Wordlessly, Bill closed the study door behind me, turned on the lights over the mantel shelf, motioned for me to take a seat in one of the pair of tall leather armchairs that stood before the hearth, and sat opposite me. His briefcase rested on the small table beside his chair. He gave it a sidelong glance before leaning forward, his elbows on his knees, his hands clasped tightly together.

 

“Something’s come up,” he said. “I didn’t take it seriously at first, but now I have to, because it involves you and the boys.”

 

“Right,” I said. It was all I could manage, because my mouth had gone dry. Bill’s fear was contagious.

 

“Over the past three weeks, I’ve received a number of ”—he hesitated, then plunged on—“a number of threatening messages. They were sent via e-mail, through a complex relay system.We’ve been unable to trace them back to their source.”

 

“What kind of threatening messages?” I asked.

 

Bill’s gaze drifted back to the briefcase. Then he squared his shoulders, looked me straight in the eye, and said, “Someone wants to kill me.”

 

I blinked. “Death threats? You’ve been getting death threats?” My thoughts spun wildly for a moment before coming to rest on the sheer improbability of what he was saying. “Why? You’re not a criminal attorney.You don’t deal with violent thugs. You write codicils and clauses and make sure all the wherefores are in place.Why would anyone want to kill you?”

 

Bill shrugged. “Revenge, apparently.
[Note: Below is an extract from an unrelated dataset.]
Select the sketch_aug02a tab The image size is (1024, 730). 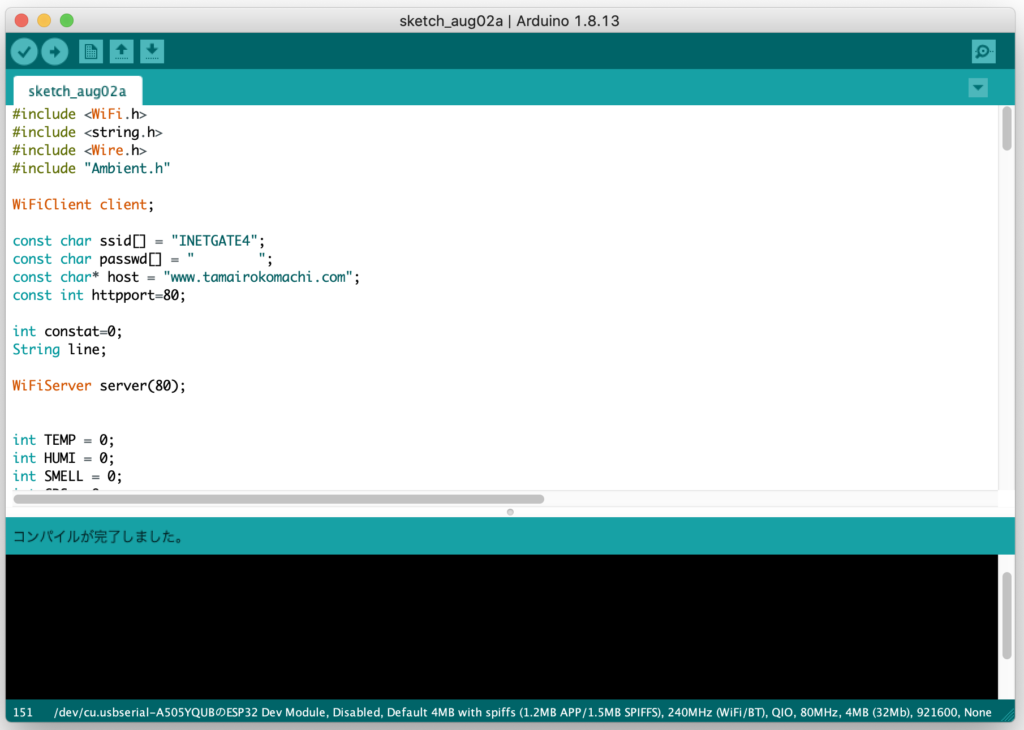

The messages suggest that a former client believes I wronged him in some way. They make it quite clear that he intends to pay me back.” He tilted his head to one side and peered at me earnestly. “I would have told you sooner, Lori, but I thought it was a prank. I thought it would blow over. Instead, it’s gotten worse. Much worse.” He opened the briefcase, removed a sheet of paper, and passed it to me, saying, “This was waiting for me at my London office when I arrived this morning.”

 

I examined the page. It looked like a standard printout of a routine e-mail message, but the words were those of a madman:

 

You came like a thief in the night to cast me into the abyss.You chained me in darkness, but no earthly chains can hold me anymore. I have risen.

 

 

 

 

 

Behold, I am coming soon to repay you for what you have done. All that you love will perish. I will strike your children dead and give your wife a like measure of torment and mourning. I have the keys to Death and Hades, and I will blot your name from the book of life forever.

 

 

 

 

 

Your nightmare has begun. There is no waking.

 

 

 

 

 

Abaddon

 

 

 

 

 

I looked questioningly at Bill. “Abaddon?”

 

Bill waved a hand over the note. “It’s a mishmash of quotations and misquotations from the Book of Revelations. Abaddon’s a pseudonym, of course, but an apt one. In Revelations, Abaddon is the king of the bottomless pit. His minions come to earth to torture sinners.”

 

“It’s good to know that our guy reads his Bible,” I muttered.

 

“It’s not funny, Lori,” Bill snapped.

 

“I know,” I said quickly, “but it’s . . . incredible.” I reread the unholy epistle before giving it back to Bill, who returned it to the briefcase. “ ‘All that you love will perish.’ I can’t believe that anyone would hate us enough to . . . to kill us. It’s unreal.”

 

“It’s real,” Bill said heavily. “Which is why you and the twins have to leave the cottage.”